### Dataset rows
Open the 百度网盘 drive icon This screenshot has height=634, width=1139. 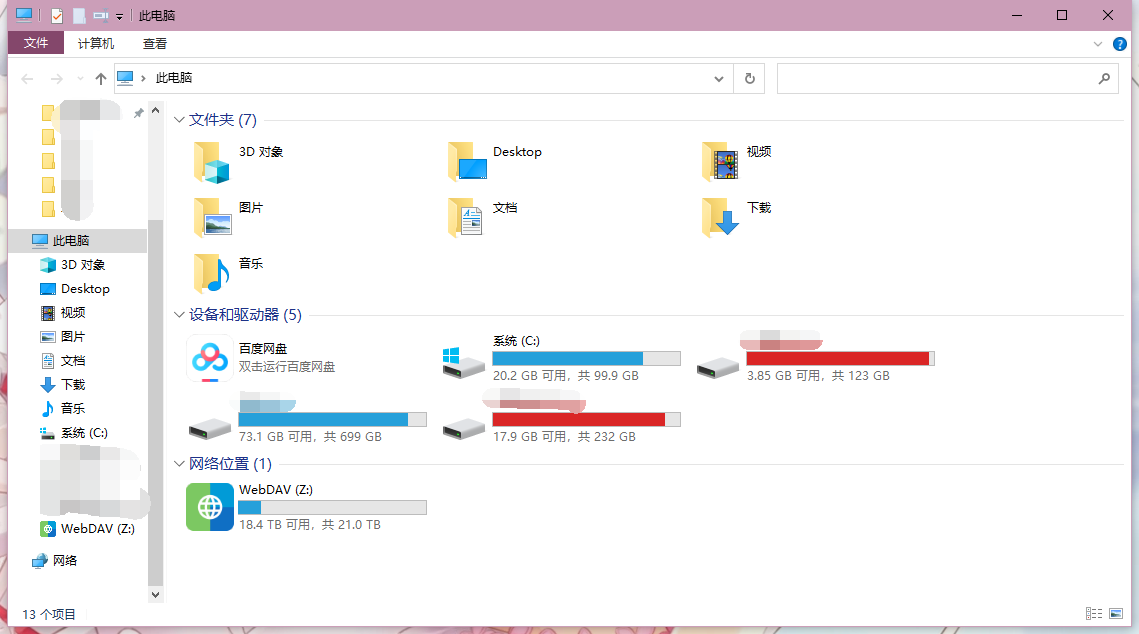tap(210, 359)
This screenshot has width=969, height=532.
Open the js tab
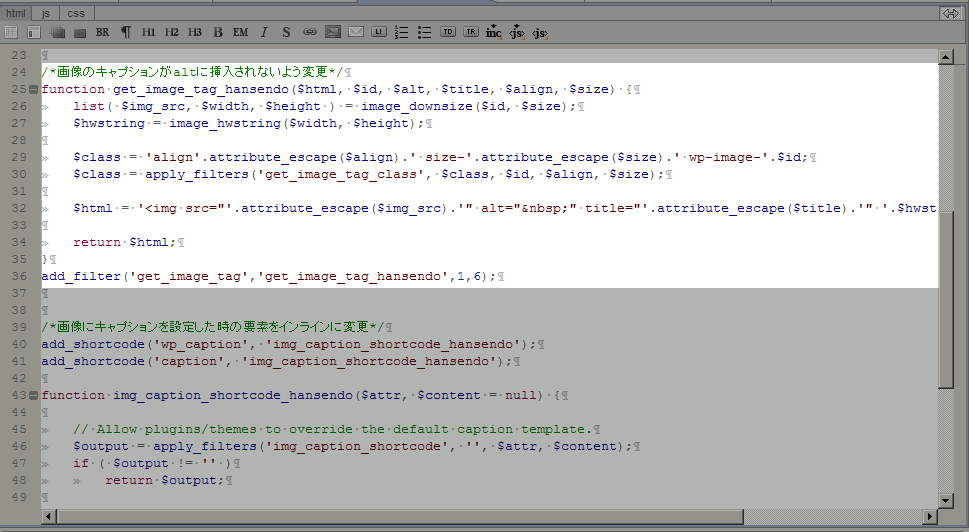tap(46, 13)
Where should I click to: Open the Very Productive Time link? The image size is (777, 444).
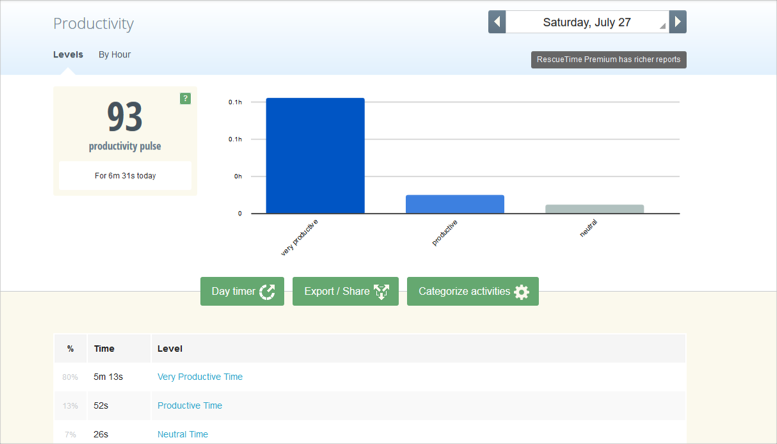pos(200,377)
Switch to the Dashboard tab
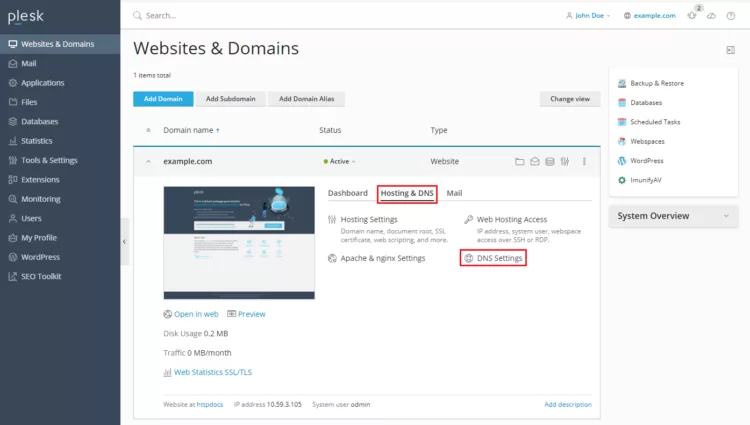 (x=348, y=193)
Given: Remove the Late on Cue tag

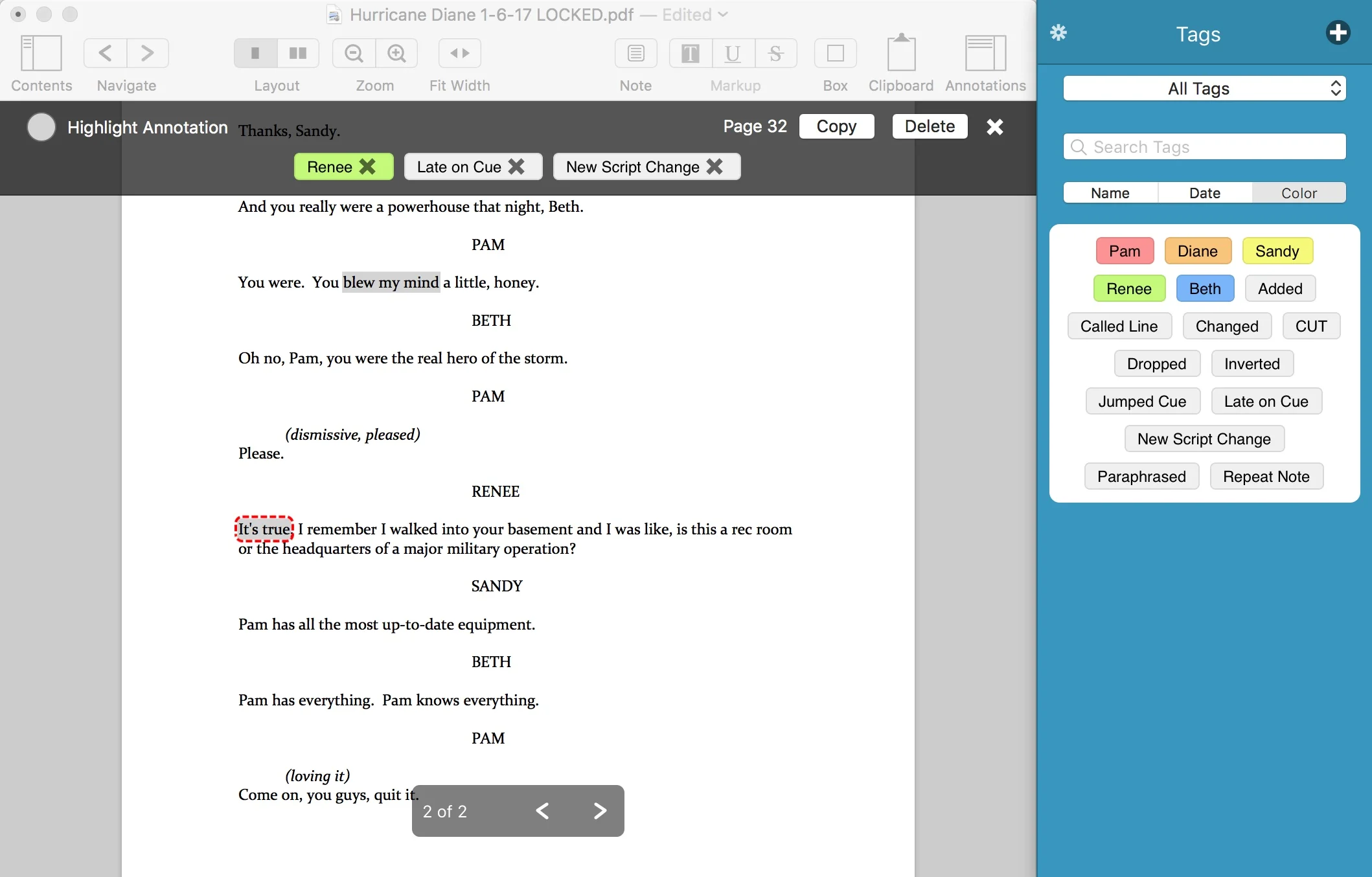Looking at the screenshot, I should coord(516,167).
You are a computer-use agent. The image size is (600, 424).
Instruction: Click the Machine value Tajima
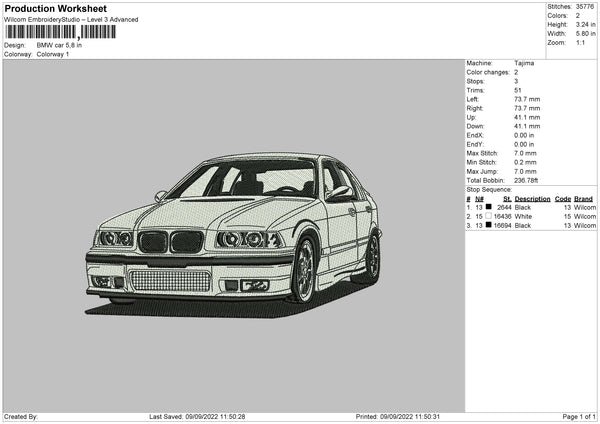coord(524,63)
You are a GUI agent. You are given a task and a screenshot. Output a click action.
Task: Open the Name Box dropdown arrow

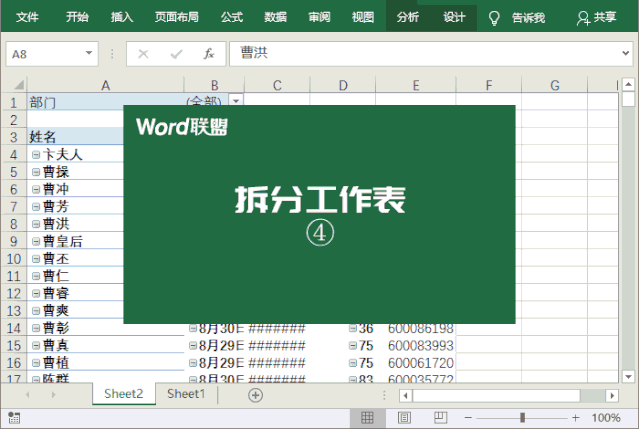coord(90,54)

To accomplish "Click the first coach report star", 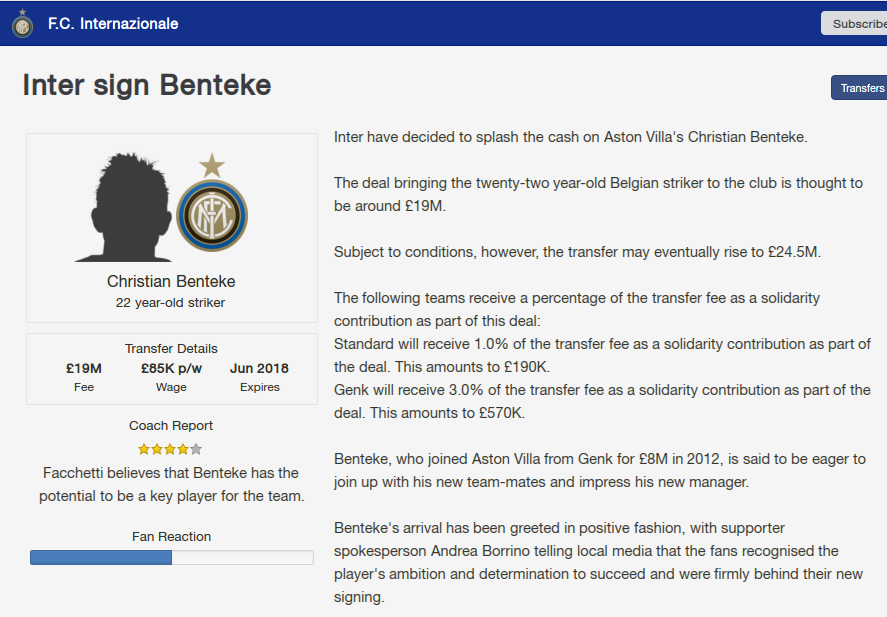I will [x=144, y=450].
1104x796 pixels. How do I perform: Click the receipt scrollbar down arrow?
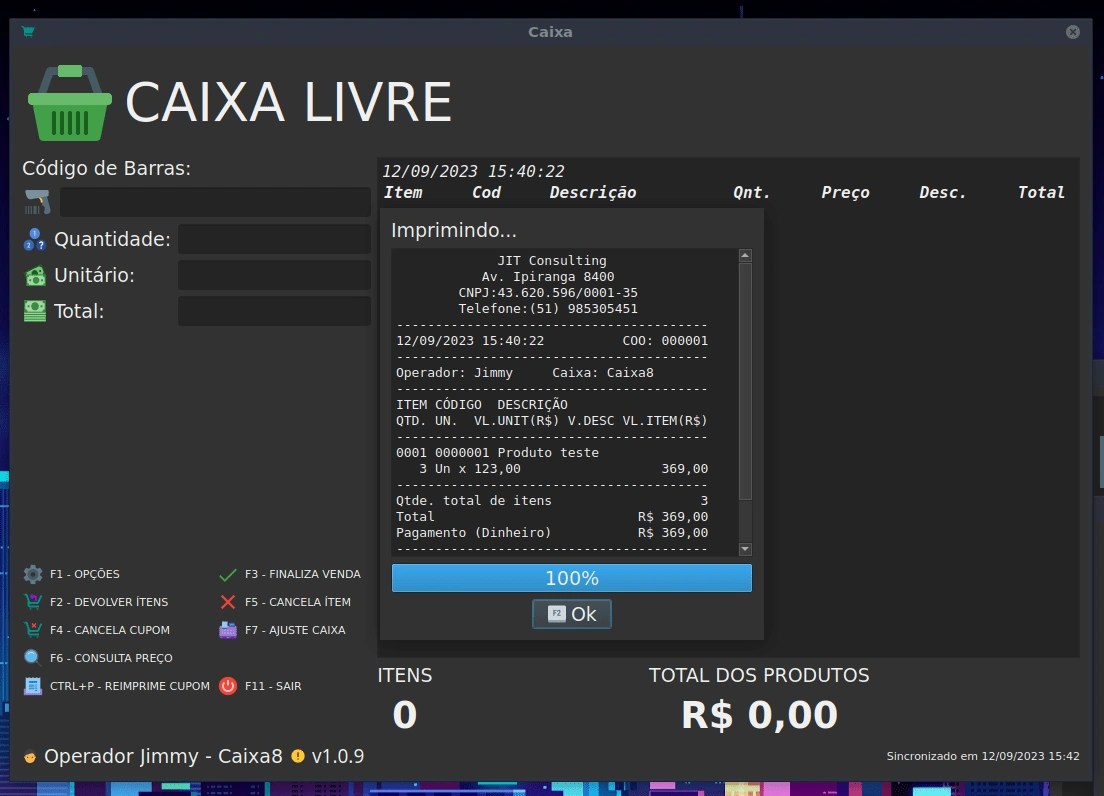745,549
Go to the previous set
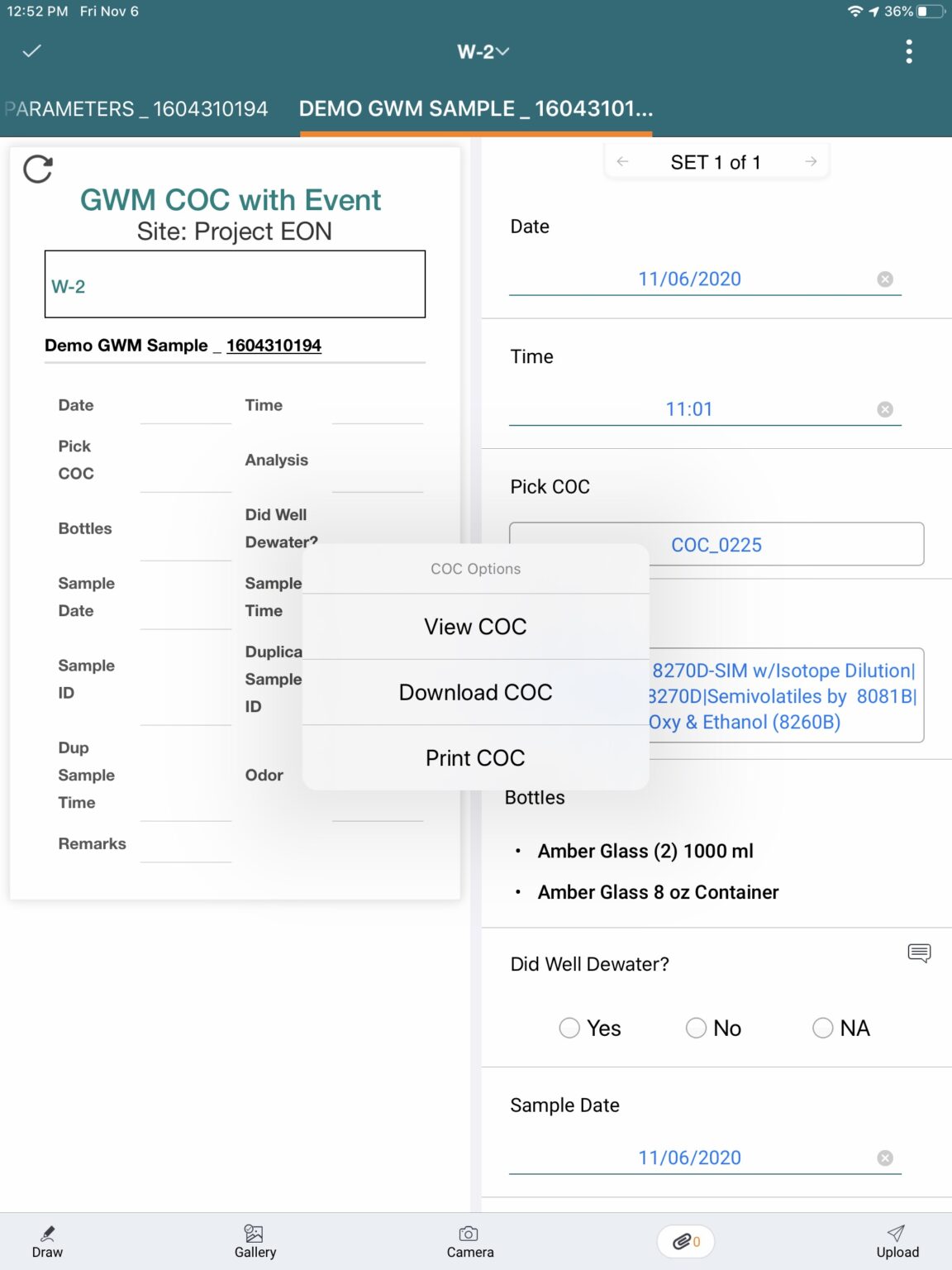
######
Report each line of the listing above that contains the word "agent", matching case exactly.

You are a computer-use agent. The image size is (600, 424).
You are a GUI agent. You are given a task and a screenshot. Output a click action.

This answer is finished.